- Structure: Regional knockout championship
- Teams: 15
- Winners: Huddersfield
- Runners-up: Hunslet

= 1931–32 Yorkshire Cup =

24th occasion of the Yorkshire Cup

The 1931–32 Yorkshire Cup was the twenty-fourth occasion on which the Yorkshire Cup competition had been held. Huddersfield won the trophy (for the eighth time) by beating Hunslet in the final by the score of 4–2.

== Background ==
The Rugby Football League's Yorkshire Cup competition was a knock-out competition between (mainly professional) rugby league clubs from the county of Yorkshire. The actual area was at times increased to encompass other teams from outside the county such as Newcastle, Mansfield, Coventry, and even London (in the form of Acton & Willesden.

The Rugby League season always (until the onset of "Summer Rugby" in 1996) ran from around August-time through to around May-time and this competition always took place early in the season, in the Autumn, with the final taking place in (or just before) December (The only exception to this was when disruption of the fixture list was caused during, and immediately after, the two World Wars).
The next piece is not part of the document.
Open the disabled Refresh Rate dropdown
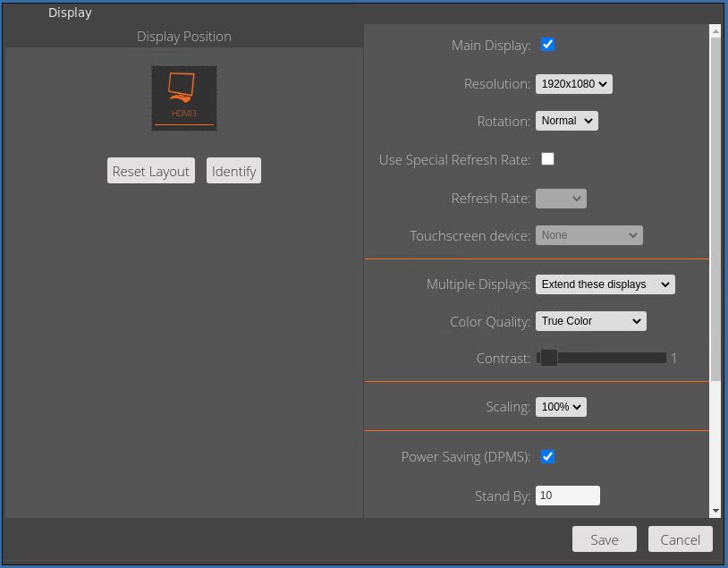The height and width of the screenshot is (568, 728). (x=561, y=199)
== Competition and results ==
This season there were no junior/amateur clubs taking part, no new entrants, and no "leavers" and so the total of entries remained the same at fifteen. This in turn resulted in one bye in the first round.

=== Round 1 ===
Involved 7 matches (with one bye) and 15 clubs

| Game No | Fixture date | Home team | Score | Away team | Venue | Ref |
|---|---|---|---|---|---|---|
| 1 | Sat 10 Oct 1931 | Batley | 4–24 | Leeds | Mount Pleasant |  |
| 2 | Sat 10 Oct 1931 | Bradford Northern | 5–11 | Huddersfield | Birch Lane |  |
| 3 | Sat 10 Oct 1931 | Castleford | 4–12 | Dewsbury | Wheldon Road |  |
| 4 | Sat 10 Oct 1931 | Hull | 33–7 | Keighley | Boulevard |  |
| 5 | Sat 10 Oct 1931 | Hull Kingston Rovers | 6–2 | Wakefield Trinity | Craven Park (1) |  |
| 6 | Sat 10 Oct 1931 | Hunslet | 50–11 | Bramley | Parkside |  |
| 7 | Sat 10 Oct 1931 | York | 3–0 | Halifax | Clarence Street |  |
| 8 |  | Featherstone Rovers |  | bye |  |  |

=== Round 2 – quarterfinals ===
Involved 4 matches and 8 clubs

| Game No | Fixture date | Home team | Score | Away team | Venue | Ref |
|---|---|---|---|---|---|---|
| 1 | Wed 14 Oct 1931 | Hunslet | 27–7 | Hull Kingston Rovers | Parkside |  |
| 2 | Mon 19 Oct 1931 | Featherstone Rovers | 5–15 | Huddersfield | Post Office Road |  |
| 3 | Tue 20 Oct 1931 | Dewsbury | 5–9 | Hull | Crown Flatt |  |
| 4 | Wed 21 Oct 1931 | Leeds | 9–14 | York | Headingley |  |

=== Round 3 – semifinals ===
Involved 2 matches and 4 clubs

| Game No | Fixture date | Home team | Score | Away team | Venue | Ref |
|---|---|---|---|---|---|---|
| 1 | Wed 4 Nov 1931 | York | 2–2 | Huddersfield | Clarence Street |  |
| 2 | Thu 5 Nov 1931 | Hull | 0–15 | Hunslet | Boulevard |  |

=== Semifinal - replays ===
Involved 1 match and 2 clubs

| Game No | Fixture date | Home team | Score | Away team | Venue | Ref |
|---|---|---|---|---|---|---|
| R | Mon 9 Nov 1931 | Huddersfield | 10–7 | York | Fartown |  |

=== Final ===
The final was played at Headingley, Leeds, now in West Yorkshire. The attendance was 27,800 and receipts were £1,764. The attendance was the second highest attendance recorded to date at the Yorkshire Cup final behind the record of 33,719 from 1922.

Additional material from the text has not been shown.